At an event in Brussels on Tuesday night, von der Leyen admitted that European leaders had “goofed up” over the departure of Britain from the bloc and suggested the younger generation could “fix” it.

Asked if the UK could ever rejoin the EU, she replied: “I must say, I keep telling my children, ‘you have to fix it, we goofed it up, you have to fix it’. So I think here too, the direction of travel – my personal opinion – is clear.”

However, Sunak’s official spokesperson, replied that the British prime ministerdid not believe that Brexit was in peril. He told reporters at Westminster: “It’s through our Brexit freedoms that we are, right now, considering how to further strengthen our migration system. It is through our Brexit freedoms we are ensuring patients in the UK can get access to medicines faster, that there is improved animal welfare. That is very much what we are focused on.”

The spokesperson added: “We have a prime minister that championed Brexit before it was in his career interests to do so because he believes in it passionately. We are very focused on making a success of it.”

Von der Leyen made the comments at an awards ceremony staged by Politico as relations between the EU and the UK continued to improve following their near-collapse under Boris Johnson and David Frost, who negotiated the Brexit trade deal.

David Cameron, now the UK’s foreign secretary, made his first official return to Brussels this week after departing No 10 in the wake of the 2016 Brexit referendum.

Officially he was in the EU capital to attend a meeting of Nato foreign ministers but he squeezed in an hour-long meeting with Maroš Šefčovič, a vice-president of the European Commission who was a chief Brexit negotiator for the bloc.

Although Cameron had campaigned for remaining in the EU, his nervousness about being back in the embrace of it was evident.
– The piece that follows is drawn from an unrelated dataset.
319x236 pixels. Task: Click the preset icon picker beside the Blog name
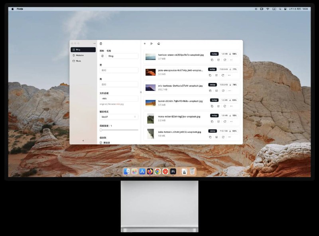click(102, 56)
He declined to speak to the media on his first day in the Belgian capital and was refusing any questions on the second.

Coincidentally he met Šefčovič just as the EU car industry renewed its call for a tweak to the Brexit deal to suspend looming tariffs on exports of EU vehicles to the UK and imports to the EU from Britain.

Within the Conservative party Brexit remains a divisive subject. Sunak and von der Leyen have enjoyed cordial relations ever since they hatched a deal to improve the deal for Northern Ireland, and the UK returned to the Horizon programme.
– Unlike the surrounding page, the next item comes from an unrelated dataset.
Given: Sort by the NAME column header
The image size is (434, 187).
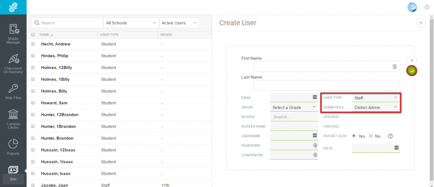Looking at the screenshot, I should pos(46,35).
However, on Wednesday, Priti Patel, the former home secretary, said the Windsor framework that changed the Northern Ireland protocol was not working. In an article for the Unionist Voice website, she wrote that the UK government needed to act over the “tentacles of EU control over Northern Ireland”.

“Government satisfaction with the limited progress the Windsor framework has made should not act as a block to seeking further progress to fully deliver our 2019 manifesto commitment and the promises made to Northern Ireland,” she added.
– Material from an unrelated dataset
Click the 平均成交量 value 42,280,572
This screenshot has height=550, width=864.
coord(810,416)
There is no appetite in the EU to return to the toxicity of the Brexit years but Keir Starmer, the Labour leader, has repeatedly made clear he wants to improve relations, with further alignment on issues such as veterinary standards, which cover farm produce, fresh food, leather goods, fish and timber.

The trade deal has a built-in facility to have a chapter on veterinary alignment that means the Brexit deal would not have to be “reopened” and would not need to be signed off by 27 EU leaders. However, well-informed sources in Brussels said it would be a “painful negotiation” that could take years to conclude.

Senior business leaders and trade bodies have backed Starmer’s comments that Britain should not part from the European Union on standards ranging from the environment to employment.

The Labour leader has come under fire from the Conservatives, who accused him of wanting to “unpick” Brexit after saying that “most of the conflict” since 2016 had arisen because the UK “wants to diverge and do different things to the rest of our EU partners”.

In a letter to the Guardian in September, dozens of business leaders, including the chair of Virgin, the head of the British Poultry Council, and chair of the International Chamber of Commerce, said a policy of alignment would enable businesses to have “confidence” while still allowing the UK to have “regulatory autonomy”.